New studies show that Indigenous communities are highly effective at protecting natural resources over large-scale areas where formal conservation authorities do not exist.

However, community practices and their significance go unrecognised, to the extent that many communities are removed from protected areas. This has lead to experts calling for change.

Studies from scientists at the Centre for International Forestry Research in Indonesia is one of the first to show how local communities are protecting extensive areas of land. 

The findings from the paper named "Unseen sentinels: local monitoring and control in conservation's blind spots" provides evidence that natural resource management by local communities can be more effective and cost-efficient for large-scale conservation than government sanctioned protected areas.

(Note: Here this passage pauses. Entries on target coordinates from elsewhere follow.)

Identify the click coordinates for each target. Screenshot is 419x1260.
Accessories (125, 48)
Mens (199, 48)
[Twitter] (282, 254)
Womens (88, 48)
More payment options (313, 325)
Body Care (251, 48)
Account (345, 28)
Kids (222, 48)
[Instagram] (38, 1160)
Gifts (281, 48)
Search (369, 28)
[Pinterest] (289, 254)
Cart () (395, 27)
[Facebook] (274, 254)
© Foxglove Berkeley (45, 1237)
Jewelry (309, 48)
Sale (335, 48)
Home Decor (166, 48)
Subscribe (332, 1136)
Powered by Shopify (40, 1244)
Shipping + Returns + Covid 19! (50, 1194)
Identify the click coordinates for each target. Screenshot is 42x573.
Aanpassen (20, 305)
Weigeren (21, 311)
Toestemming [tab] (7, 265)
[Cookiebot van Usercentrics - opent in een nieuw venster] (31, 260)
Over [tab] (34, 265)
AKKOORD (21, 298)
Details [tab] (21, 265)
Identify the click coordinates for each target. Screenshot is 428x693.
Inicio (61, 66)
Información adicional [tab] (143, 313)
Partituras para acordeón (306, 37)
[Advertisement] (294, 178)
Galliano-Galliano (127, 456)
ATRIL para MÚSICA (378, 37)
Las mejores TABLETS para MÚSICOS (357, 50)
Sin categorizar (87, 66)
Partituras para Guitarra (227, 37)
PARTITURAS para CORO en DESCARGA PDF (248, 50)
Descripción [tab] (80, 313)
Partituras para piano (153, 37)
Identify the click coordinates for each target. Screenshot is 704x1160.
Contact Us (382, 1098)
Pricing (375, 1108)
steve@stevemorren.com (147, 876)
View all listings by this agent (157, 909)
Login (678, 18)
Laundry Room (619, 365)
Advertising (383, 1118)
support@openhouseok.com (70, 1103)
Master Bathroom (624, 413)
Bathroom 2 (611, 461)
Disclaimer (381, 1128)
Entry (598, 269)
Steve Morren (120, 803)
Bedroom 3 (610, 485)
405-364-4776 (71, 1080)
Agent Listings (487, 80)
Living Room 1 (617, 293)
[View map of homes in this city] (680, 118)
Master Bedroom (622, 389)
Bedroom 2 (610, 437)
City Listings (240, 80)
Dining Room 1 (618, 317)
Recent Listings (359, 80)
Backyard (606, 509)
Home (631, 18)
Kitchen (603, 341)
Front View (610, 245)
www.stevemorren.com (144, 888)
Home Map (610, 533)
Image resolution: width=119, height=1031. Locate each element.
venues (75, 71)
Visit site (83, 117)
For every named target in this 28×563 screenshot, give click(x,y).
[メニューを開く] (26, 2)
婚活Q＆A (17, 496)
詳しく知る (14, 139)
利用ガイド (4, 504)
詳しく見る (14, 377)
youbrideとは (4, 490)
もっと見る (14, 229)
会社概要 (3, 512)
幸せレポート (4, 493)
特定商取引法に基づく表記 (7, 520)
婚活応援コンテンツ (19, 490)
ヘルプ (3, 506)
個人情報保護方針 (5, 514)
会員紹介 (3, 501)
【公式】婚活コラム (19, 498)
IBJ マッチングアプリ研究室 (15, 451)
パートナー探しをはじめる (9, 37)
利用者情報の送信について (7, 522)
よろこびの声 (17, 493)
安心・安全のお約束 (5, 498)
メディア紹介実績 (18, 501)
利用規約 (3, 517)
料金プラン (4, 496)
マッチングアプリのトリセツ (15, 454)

Within certain areas of Indonesia, several indigenous communities reside. Researchers studied how these communities respond to threats and identified the systems they use to adapt. They found that customary leaders or respected groups within the community were responsible for protecting resource-rich areas from overexploitation. 

Co-author of the paper, Douglas Sheil says “For conservationists pushing for the expansion of protected areas, the study highlights the potential dangers of alienating people from their environment, and represents a neglected opportunity to support them doing what they already do.”

It is being said that today there are many indigenous communities around the world that are forced to move from large-scale areas of land designated for national parks and protected areas. There is the assumption that these local communities have little interest in achieving conservation outcomes and are not effective at protecting their environment against themselves or external threats. 

“One serious implication is that effective indigenous conservation systems may be replaced by formally protected areas that are inadequately managed by overstretched government authorities,” Sheil says.